======== Documenttekst

De zaak draaide om een belastingplichtige, W., die aanspraak maakte op btw-aftrek op een factuur voor de overdracht van handelsmerken. De belastingdienst betwistte het recht van W. op aftrek van btw met het argument dat de transactie nietig was volgens het nationale burgerlijke recht. Het is opmerkelijk dat het arrest niet ingaat op de reden waarom de transactie als nietig zou moeten worden beschouwd. Dit wordt zelfs aangehaald als een reden van onontvankelijkheid van de vraag. Het Hof gaat hier echter niet op in en beantwoord de aan haar gestelde vraag op theoretische basis.

De prejudiciële vraag

De hoogste administratieve rechtbank van Polen, de Naczelny Sąd Administracyjny, legde de zaak voor aan het Europese Hof en wilde weten of een nationale wetgeving die het recht op btw-aftrek uitsluitend op grond van de ongeldigheid van een transactie volgens het nationale burgerlijke recht weigert, in overeenstemming is met het EU-recht, en met name met de beginselen van fiscale neutraliteit en evenredigheid.

================
======== Getoonde vermeldingen

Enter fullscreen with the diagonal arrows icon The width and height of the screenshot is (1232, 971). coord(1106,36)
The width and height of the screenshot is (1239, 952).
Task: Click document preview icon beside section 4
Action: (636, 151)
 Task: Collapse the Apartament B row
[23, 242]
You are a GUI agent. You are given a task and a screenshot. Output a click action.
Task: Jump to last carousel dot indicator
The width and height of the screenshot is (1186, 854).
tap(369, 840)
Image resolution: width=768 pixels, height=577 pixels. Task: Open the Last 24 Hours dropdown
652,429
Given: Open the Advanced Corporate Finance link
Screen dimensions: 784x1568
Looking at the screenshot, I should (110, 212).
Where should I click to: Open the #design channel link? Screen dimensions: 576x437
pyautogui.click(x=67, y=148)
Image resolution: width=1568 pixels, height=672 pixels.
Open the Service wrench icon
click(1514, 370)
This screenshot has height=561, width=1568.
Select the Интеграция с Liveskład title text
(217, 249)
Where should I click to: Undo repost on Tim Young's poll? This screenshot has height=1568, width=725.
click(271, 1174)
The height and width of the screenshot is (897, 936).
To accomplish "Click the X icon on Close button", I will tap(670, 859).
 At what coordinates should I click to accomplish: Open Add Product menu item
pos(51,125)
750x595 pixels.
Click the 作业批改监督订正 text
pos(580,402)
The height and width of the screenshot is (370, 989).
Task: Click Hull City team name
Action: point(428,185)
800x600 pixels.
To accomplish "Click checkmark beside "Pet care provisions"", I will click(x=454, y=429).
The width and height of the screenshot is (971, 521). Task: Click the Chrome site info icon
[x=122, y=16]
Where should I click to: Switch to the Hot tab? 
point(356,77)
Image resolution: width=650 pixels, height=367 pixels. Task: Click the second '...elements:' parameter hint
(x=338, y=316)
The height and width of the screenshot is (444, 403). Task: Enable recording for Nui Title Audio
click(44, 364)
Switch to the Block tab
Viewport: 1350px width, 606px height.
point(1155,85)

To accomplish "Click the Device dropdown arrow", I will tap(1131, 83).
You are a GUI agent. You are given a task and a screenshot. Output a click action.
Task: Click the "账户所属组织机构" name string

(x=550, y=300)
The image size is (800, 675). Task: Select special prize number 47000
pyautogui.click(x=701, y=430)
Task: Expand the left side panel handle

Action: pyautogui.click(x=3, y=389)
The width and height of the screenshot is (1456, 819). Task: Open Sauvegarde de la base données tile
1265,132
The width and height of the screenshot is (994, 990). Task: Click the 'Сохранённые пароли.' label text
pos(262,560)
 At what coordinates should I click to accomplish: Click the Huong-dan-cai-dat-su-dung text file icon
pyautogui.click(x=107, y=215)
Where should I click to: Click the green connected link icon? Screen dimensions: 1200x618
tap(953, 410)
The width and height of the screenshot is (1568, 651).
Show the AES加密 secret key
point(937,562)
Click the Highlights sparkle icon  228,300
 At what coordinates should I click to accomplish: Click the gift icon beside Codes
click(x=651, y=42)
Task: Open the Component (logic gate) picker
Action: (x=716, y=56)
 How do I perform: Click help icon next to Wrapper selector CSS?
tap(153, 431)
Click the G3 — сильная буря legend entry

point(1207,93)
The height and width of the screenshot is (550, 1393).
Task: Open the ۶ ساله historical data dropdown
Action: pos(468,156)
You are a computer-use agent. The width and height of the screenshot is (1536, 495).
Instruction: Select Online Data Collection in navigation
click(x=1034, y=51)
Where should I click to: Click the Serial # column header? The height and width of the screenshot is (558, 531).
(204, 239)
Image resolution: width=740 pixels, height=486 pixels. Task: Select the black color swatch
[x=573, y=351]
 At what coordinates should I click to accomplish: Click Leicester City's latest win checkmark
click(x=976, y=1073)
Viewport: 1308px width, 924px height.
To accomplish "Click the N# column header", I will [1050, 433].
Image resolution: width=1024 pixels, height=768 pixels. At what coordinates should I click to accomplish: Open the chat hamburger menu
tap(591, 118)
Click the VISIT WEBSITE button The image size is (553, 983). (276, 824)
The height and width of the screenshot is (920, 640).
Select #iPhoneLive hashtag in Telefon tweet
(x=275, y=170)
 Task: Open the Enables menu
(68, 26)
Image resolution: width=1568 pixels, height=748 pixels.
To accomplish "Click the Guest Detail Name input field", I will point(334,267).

================

_Te maken opdrachten:_
• 1. Vat de tekst over de btw-aftrek samen in twee zinnen.
• 2. Schrijf een vervolg op de tekst over de btw-aftrek, aansluitend op de laatste zin.
De vermeldingen hebben niets te maken met de tekst over de btw-aftrek.

_Antwoorden bij opdrachten:_
• 1. W. maakte aanspraak op btw-aftrek op een factuur voor de overdracht van handelsmerken, maar de belastingdienst betwistte dat recht omdat de transactie volgens het nationale burgerlijke recht nietig zou zijn. De Naczelny Sąd Administracyjny, de hoogste administratieve rechtbank van Polen, vroeg het Europese Hof of het weigeren van btw-aftrek uitsluitend op grond van die ongeldigheid in overeenstemming is met het EU-recht, met name met de beginselen van fiscale neutraliteit en evenredigheid.

• 2.
Het oordeel

Het Hof begon met het benadrukken van het belang van het recht op btw-aftrek als fundamenteel beginsel van het btw-stelsel en stelt dat het niet mag worden beperkt indien aan de materiële en formele vereisten is voldaan. Een fictieve transactie kan echter niet als basis voor btw-aftrek dienen. Als een handeling niet daadwerkelijk is verricht opent zij geen recht op btw-aftrek. De bewijslast rust bij de belastingplichtige. Hij moet aantonen dat zijn aankoop “echt” is en dat hij verband houdt met zijn economische activiteiten. Hier spelen de nationale bewijsregels. Het Hof geeft wel aan dat er rekening moet worden gehouden met het objectieve feit dat de partijen in casu zijn blijven handelen alsof de cedent nog steeds de rechthebbende op de betrokken merken was.

Daarnaast kan het recht op aftrek uiteraard ook worden ontzegd in geval van btw-fraude en misbruik van recht. Het stelde dat het EU-recht niet kan worden ingeroepen voor frauduleuze of misbruikpraktijken. Het objectief bewijs hiervan moet door de belastingdienst worden geleverd. Het recht op aftrek van btw kan immers worden geweigerd indien bewezen is dat de belastingplichtige bewust heeft deelgenomen aan een transactie die verband houdt met btw-fraude of wanneer er sprake is van misbruik.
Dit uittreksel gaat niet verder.